I deal with shielded Primary Leads on aircraft magnetos, and shielded spark-plug leads. The goal of shielding is to prevent the wire inside the shield from radiating. If you only ground the shield at one end on a magneto P-lead, the open end radiates into the VHF range and clobbers the radios... If a spark-plug lead becomes ungrounded at one end, you hear ignition noise in the VHF receivers.

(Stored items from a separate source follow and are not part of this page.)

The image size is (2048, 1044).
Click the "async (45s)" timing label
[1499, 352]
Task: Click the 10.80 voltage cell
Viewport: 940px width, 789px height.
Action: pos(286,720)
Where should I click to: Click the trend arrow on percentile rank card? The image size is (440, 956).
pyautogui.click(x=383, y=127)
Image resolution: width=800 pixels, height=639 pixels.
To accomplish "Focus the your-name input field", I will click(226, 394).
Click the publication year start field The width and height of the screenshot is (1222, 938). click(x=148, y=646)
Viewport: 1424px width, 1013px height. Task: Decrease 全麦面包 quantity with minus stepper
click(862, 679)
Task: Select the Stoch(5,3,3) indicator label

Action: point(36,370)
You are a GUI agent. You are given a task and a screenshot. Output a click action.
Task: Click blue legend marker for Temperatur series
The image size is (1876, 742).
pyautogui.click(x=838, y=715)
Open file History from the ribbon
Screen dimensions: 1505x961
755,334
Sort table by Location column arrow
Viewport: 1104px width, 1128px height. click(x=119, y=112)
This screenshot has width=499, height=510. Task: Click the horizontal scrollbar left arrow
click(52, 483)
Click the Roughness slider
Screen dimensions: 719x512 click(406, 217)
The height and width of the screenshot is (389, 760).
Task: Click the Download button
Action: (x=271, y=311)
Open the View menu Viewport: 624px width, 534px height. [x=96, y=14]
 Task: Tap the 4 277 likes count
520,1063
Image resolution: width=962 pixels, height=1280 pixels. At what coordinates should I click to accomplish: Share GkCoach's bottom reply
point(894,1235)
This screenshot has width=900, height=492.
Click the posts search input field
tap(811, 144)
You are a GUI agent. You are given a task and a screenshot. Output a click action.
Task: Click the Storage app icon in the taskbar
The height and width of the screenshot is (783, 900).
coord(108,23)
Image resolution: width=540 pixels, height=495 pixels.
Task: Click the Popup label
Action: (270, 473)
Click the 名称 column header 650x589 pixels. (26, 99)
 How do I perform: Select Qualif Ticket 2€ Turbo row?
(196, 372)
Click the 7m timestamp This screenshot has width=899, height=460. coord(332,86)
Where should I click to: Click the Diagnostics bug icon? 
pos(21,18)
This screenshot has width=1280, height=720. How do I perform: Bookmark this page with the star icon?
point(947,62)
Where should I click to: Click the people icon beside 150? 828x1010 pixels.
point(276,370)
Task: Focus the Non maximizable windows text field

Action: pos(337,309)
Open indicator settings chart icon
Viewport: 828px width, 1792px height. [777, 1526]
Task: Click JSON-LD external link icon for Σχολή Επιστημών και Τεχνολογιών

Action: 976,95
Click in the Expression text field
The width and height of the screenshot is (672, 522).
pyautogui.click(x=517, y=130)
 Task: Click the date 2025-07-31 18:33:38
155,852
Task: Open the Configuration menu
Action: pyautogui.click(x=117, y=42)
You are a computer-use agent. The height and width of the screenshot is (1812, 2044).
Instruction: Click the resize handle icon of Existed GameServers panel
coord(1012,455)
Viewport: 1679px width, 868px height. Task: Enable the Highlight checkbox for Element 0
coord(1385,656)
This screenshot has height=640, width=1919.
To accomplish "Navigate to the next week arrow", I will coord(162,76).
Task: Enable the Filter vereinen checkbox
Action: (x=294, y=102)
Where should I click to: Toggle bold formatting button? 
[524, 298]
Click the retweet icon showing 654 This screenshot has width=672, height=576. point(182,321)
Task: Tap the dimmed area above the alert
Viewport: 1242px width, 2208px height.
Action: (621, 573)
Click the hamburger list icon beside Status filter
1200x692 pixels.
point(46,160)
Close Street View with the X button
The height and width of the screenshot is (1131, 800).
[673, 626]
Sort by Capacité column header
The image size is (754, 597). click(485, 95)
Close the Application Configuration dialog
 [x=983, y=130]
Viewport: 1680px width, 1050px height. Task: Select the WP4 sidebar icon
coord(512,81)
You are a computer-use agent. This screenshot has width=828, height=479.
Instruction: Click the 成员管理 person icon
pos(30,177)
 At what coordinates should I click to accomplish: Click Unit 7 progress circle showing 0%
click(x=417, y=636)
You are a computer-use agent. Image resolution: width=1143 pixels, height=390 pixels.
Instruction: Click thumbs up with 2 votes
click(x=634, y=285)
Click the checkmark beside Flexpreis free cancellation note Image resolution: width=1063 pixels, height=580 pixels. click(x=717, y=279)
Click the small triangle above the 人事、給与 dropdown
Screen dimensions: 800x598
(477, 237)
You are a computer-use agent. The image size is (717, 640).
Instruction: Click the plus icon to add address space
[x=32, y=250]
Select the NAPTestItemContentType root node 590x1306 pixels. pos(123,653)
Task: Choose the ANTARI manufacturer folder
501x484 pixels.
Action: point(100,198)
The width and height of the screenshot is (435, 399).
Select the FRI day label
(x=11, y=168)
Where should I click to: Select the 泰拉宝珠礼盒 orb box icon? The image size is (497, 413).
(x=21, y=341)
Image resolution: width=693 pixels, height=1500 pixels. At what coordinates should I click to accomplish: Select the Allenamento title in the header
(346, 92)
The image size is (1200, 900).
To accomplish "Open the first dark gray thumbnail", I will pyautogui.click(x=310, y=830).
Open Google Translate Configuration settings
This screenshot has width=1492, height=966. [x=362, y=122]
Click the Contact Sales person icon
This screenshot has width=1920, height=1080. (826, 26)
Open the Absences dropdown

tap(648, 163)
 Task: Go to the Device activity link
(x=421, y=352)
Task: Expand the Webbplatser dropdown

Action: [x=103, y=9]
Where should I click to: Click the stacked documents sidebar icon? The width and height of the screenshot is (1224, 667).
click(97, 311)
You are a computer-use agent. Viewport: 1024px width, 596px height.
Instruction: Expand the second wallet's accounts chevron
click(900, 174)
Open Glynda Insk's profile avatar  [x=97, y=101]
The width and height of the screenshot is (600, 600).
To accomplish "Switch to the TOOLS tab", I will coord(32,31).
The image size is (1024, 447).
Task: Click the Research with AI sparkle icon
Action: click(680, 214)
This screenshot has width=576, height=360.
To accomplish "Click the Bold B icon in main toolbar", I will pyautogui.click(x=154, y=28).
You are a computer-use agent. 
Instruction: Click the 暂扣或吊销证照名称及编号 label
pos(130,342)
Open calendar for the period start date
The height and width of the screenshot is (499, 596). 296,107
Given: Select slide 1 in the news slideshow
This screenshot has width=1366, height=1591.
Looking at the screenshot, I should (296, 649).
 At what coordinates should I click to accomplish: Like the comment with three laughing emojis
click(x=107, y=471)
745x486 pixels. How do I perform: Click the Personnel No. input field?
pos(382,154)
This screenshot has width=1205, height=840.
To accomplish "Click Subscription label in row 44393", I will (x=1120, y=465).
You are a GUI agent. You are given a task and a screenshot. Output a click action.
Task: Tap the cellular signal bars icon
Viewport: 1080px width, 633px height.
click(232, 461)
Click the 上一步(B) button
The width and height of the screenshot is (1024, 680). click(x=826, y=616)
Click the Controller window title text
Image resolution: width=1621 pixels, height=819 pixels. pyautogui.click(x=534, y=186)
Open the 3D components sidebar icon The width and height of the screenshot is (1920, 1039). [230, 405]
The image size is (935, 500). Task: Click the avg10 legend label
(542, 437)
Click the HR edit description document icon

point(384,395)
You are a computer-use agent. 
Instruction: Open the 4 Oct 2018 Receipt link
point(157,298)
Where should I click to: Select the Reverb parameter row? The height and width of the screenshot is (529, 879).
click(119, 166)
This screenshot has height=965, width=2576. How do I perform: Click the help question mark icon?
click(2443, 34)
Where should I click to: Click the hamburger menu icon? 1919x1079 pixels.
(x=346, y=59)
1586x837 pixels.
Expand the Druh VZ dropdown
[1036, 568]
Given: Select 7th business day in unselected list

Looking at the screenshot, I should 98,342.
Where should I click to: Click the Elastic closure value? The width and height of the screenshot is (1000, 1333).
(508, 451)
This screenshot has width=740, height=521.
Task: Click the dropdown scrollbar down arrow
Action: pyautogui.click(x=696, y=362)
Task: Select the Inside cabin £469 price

In dealing with low-level audio in aircraft, the shielding on the wire is there to prevent capacitive coupling to other wires that carry power. You are better off grounding the shield only at one end (assuming it is not used as a signal return) because if you do ground it at both ends, you will have ground currents that otherwise flow along the airframe (can you say alternator whine) taking a short cut through your audio wiring....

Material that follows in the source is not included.